Your answer should consist solely of the lines from the first line of the data through the line with "Contact (61, 2438)", each reproduced exactly.

+++ Records to use

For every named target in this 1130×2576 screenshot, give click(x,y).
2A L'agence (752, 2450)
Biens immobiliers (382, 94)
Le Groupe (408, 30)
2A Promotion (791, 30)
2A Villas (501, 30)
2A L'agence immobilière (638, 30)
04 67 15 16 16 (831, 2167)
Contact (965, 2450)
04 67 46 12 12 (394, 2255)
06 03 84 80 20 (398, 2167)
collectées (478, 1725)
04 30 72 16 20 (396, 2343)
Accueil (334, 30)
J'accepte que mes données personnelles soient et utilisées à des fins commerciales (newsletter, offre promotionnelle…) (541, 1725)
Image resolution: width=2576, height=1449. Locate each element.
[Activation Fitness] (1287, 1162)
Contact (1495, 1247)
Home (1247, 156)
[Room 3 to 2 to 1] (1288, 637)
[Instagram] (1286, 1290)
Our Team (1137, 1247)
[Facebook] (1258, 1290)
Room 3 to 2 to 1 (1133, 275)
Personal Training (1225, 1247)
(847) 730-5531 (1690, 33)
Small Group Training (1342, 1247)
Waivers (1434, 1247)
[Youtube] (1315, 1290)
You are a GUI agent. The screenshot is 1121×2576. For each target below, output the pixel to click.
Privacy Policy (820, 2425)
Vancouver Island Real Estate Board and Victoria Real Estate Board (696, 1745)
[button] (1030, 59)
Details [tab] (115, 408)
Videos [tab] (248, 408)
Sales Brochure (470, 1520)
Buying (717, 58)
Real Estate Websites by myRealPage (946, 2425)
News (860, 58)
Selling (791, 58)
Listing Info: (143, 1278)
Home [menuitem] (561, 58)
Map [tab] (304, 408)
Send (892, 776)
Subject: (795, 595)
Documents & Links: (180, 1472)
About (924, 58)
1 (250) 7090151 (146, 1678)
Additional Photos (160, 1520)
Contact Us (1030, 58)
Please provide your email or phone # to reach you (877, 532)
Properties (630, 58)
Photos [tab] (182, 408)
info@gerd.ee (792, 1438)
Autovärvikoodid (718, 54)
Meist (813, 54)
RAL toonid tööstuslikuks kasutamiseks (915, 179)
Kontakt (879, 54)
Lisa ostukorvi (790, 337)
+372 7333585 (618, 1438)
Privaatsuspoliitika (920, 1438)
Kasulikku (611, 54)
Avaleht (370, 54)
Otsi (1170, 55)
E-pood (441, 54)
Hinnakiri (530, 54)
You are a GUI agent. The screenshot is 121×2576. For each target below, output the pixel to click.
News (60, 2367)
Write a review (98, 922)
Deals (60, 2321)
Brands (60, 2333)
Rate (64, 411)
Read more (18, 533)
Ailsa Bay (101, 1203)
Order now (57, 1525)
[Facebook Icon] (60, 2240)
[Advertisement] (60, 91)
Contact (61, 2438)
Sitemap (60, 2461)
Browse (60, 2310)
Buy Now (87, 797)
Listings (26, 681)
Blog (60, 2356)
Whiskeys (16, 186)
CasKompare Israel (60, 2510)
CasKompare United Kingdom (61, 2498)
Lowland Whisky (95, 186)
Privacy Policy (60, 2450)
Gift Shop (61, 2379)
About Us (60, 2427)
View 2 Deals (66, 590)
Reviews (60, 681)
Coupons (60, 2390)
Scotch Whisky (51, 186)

++++++

Response to the exercise >>
For every named target in this 1130×2576 screenshot, give click(x,y).
2A L'agence (752, 2450)
Biens immobiliers (382, 94)
Le Groupe (408, 30)
2A Promotion (791, 30)
2A Villas (501, 30)
2A L'agence immobilière (638, 30)
04 67 15 16 16 (831, 2167)
Contact (965, 2450)
04 67 46 12 12 (394, 2255)
06 03 84 80 20 (398, 2167)
collectées (478, 1725)
04 30 72 16 20 (396, 2343)
Accueil (334, 30)
J'accepte que mes données personnelles soient et utilisées à des fins commerciales (newsletter, offre promotionnelle…) (541, 1725)
Image resolution: width=2576, height=1449. Locate each element.
[Activation Fitness] (1287, 1162)
Contact (1495, 1247)
Home (1247, 156)
[Room 3 to 2 to 1] (1288, 637)
[Instagram] (1286, 1290)
Our Team (1137, 1247)
[Facebook] (1258, 1290)
Room 3 to 2 to 1 (1133, 275)
Personal Training (1225, 1247)
(847) 730-5531 (1690, 33)
Small Group Training (1342, 1247)
Waivers (1434, 1247)
[Youtube] (1315, 1290)
You are a GUI agent. The screenshot is 1121×2576. For each target below, output the pixel to click.
Privacy Policy (820, 2425)
Vancouver Island Real Estate Board and Victoria Real Estate Board (696, 1745)
[button] (1030, 59)
Details [tab] (115, 408)
Videos [tab] (248, 408)
Sales Brochure (470, 1520)
Buying (717, 58)
Real Estate Websites by myRealPage (946, 2425)
News (860, 58)
Selling (791, 58)
Listing Info: (143, 1278)
Home [menuitem] (561, 58)
Map [tab] (304, 408)
Send (892, 776)
Subject: (795, 595)
Documents & Links: (180, 1472)
About (924, 58)
1 (250) 7090151 (146, 1678)
Additional Photos (160, 1520)
Contact Us (1030, 58)
Please provide your email or phone # to reach you (877, 532)
Properties (630, 58)
Photos [tab] (182, 408)
info@gerd.ee (792, 1438)
Autovärvikoodid (718, 54)
Meist (813, 54)
RAL toonid tööstuslikuks kasutamiseks (915, 179)
Kontakt (879, 54)
Lisa ostukorvi (790, 337)
+372 7333585 (618, 1438)
Privaatsuspoliitika (920, 1438)
Kasulikku (611, 54)
Avaleht (370, 54)
Otsi (1170, 55)
E-pood (441, 54)
Hinnakiri (530, 54)
You are a GUI agent. The screenshot is 121×2576. For each target below, output the pixel to click.
News (60, 2367)
Write a review (98, 922)
Deals (60, 2321)
Brands (60, 2333)
Rate (64, 411)
Read more (18, 533)
Ailsa Bay (101, 1203)
Order now (57, 1525)
[Facebook Icon] (60, 2240)
[Advertisement] (60, 91)
Contact (61, 2438)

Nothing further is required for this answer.